WORK TASK: If a line in the data holds the string "computer", list it.
——————————
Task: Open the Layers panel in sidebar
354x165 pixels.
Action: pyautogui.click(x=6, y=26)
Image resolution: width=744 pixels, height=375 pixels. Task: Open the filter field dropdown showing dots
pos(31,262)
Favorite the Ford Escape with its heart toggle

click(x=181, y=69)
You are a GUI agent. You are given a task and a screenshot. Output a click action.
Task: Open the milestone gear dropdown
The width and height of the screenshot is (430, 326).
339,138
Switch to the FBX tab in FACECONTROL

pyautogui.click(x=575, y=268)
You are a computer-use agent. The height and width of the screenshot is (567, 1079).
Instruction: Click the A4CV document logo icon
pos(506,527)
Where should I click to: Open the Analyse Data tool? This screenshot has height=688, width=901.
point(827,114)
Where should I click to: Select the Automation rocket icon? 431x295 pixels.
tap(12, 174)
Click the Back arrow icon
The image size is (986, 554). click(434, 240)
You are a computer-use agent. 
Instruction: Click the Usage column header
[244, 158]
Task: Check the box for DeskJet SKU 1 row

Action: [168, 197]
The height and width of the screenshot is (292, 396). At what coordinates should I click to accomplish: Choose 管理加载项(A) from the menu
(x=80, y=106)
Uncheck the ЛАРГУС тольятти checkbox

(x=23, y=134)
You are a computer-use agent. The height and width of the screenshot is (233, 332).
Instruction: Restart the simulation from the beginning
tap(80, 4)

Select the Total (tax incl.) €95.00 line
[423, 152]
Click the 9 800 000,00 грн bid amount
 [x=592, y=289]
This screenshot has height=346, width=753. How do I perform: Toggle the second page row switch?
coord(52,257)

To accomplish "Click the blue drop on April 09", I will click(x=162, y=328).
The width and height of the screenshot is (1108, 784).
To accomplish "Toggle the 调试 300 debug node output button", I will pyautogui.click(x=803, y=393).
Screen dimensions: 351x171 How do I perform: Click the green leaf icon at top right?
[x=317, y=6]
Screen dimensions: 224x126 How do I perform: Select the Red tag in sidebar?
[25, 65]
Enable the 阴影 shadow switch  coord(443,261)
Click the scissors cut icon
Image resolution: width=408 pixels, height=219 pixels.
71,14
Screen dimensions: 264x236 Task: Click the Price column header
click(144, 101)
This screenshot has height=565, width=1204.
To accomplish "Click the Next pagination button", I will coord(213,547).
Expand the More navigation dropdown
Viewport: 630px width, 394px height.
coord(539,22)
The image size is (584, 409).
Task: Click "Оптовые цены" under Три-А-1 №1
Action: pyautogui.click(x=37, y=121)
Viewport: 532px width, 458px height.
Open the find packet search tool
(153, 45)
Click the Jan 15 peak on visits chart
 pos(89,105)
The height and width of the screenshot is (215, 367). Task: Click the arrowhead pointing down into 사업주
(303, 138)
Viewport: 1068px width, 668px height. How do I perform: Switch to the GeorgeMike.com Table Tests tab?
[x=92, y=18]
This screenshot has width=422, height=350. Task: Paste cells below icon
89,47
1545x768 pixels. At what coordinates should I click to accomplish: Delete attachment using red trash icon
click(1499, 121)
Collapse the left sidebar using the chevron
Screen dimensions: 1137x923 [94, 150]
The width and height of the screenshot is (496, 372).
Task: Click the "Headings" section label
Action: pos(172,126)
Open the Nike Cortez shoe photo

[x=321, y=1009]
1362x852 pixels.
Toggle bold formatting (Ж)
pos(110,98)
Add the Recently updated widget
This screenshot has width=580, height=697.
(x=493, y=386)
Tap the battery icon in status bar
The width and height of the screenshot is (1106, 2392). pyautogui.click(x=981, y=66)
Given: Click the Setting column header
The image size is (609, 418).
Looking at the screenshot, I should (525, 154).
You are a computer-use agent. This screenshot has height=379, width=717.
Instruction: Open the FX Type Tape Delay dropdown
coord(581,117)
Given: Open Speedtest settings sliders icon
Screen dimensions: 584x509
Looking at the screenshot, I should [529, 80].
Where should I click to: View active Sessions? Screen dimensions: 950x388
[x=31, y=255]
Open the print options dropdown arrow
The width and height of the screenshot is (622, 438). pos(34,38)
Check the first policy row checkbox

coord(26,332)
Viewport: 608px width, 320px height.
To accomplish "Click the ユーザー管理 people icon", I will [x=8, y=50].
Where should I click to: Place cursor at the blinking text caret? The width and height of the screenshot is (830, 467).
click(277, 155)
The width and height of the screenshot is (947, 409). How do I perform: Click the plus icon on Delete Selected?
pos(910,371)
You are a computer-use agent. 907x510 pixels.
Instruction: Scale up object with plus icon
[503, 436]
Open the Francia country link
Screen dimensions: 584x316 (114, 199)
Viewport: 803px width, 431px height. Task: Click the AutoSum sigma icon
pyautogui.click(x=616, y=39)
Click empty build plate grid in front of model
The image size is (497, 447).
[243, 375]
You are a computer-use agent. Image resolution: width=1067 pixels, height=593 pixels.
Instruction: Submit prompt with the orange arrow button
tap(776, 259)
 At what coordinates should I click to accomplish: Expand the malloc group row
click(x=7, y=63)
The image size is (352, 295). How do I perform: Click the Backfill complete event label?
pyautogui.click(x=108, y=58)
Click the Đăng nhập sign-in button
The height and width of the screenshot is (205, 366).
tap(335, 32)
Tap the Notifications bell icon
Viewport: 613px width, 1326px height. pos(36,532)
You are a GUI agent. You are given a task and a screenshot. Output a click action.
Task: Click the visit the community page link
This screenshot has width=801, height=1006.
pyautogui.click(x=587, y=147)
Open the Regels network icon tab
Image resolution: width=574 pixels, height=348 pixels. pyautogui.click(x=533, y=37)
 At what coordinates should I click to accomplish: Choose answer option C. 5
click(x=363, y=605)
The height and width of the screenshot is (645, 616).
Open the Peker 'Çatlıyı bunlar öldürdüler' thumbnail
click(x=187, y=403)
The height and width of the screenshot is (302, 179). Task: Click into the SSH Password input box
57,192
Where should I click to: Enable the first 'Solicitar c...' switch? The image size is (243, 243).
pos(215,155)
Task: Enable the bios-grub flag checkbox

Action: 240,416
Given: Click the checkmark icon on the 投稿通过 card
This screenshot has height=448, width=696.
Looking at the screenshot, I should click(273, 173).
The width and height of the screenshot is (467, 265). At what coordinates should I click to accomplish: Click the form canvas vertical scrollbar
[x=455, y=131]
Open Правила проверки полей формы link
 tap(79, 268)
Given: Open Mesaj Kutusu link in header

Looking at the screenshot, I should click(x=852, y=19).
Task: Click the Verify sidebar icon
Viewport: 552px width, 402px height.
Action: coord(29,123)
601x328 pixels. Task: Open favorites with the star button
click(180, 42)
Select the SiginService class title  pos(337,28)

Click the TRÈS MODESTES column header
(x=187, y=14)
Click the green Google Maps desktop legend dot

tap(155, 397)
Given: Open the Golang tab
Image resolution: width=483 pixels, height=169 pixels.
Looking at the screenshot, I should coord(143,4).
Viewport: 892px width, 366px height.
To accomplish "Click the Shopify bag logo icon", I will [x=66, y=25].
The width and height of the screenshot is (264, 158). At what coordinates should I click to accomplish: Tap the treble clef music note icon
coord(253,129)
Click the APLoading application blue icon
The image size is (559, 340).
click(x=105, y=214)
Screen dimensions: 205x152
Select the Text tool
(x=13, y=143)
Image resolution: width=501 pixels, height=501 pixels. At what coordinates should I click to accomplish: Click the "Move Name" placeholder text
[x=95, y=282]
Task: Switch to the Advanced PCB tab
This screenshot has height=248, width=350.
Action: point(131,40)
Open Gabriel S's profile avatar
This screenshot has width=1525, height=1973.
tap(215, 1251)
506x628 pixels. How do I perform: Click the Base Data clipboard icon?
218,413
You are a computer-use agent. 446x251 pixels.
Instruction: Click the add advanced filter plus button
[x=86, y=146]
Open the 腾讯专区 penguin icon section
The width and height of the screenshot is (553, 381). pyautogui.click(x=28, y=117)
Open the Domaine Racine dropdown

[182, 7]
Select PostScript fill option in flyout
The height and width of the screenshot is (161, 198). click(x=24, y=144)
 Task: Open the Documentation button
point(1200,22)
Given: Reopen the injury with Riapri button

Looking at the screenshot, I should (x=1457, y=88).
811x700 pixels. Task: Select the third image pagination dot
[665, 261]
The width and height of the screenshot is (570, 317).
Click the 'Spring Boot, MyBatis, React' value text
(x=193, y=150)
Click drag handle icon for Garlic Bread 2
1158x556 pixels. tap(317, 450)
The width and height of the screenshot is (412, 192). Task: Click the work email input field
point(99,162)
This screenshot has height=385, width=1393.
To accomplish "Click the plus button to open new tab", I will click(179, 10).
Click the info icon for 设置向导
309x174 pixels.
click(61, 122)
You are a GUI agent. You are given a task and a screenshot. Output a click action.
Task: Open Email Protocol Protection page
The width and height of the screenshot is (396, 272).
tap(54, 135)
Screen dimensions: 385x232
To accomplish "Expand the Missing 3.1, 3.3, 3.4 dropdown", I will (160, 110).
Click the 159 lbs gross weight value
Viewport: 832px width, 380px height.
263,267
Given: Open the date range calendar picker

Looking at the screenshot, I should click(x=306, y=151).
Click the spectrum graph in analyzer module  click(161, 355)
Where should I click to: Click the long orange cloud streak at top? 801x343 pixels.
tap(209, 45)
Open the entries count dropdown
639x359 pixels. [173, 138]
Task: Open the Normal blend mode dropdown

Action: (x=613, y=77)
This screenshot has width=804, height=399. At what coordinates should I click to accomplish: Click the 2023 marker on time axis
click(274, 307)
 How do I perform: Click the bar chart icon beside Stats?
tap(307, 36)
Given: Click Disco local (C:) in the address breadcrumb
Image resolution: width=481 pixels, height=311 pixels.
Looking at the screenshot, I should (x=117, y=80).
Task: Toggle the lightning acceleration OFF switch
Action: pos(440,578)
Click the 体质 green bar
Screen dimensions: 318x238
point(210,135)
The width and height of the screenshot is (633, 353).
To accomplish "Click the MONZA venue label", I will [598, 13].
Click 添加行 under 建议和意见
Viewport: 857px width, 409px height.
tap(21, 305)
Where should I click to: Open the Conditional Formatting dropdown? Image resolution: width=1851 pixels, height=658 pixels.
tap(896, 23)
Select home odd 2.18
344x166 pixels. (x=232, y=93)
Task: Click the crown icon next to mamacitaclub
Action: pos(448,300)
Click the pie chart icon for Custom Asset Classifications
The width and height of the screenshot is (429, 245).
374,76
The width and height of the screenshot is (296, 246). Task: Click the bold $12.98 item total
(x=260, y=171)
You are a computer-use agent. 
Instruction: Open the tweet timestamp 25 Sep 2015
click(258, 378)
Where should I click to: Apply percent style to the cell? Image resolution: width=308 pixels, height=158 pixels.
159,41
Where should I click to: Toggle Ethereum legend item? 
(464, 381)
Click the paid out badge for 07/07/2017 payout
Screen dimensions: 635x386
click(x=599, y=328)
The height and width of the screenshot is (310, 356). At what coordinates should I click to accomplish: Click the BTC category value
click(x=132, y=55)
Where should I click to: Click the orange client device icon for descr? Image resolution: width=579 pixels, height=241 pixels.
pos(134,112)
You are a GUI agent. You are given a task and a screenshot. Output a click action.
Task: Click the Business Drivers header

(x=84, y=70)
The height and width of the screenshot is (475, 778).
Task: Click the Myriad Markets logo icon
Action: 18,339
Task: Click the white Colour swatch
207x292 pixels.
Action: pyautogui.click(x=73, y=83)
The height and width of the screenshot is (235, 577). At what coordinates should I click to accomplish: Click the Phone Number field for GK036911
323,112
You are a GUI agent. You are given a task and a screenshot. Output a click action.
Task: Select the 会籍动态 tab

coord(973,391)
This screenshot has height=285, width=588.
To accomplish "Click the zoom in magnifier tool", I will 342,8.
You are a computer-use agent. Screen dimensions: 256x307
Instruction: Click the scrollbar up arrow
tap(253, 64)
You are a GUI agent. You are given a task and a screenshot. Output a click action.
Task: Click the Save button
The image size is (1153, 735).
——————————
PROBLEM SOLUTION:
You are a computer-use agent. The height and width of the screenshot is (567, 1079).
You are a computer-use agent. 
You are a computer-use agent. The height and width of the screenshot is (233, 332).
You are a computer-use agent. This screenshot has height=379, width=717.
You are a computer-use agent. 907x510 pixels.
You are a computer-use agent. Image resolution: width=1067 pixels, height=593 pixels.
You are a computer-use agent. 446x251 pixels.
You are a computer-use agent. 
You are a computer-use agent. Screen dimensions: 256x307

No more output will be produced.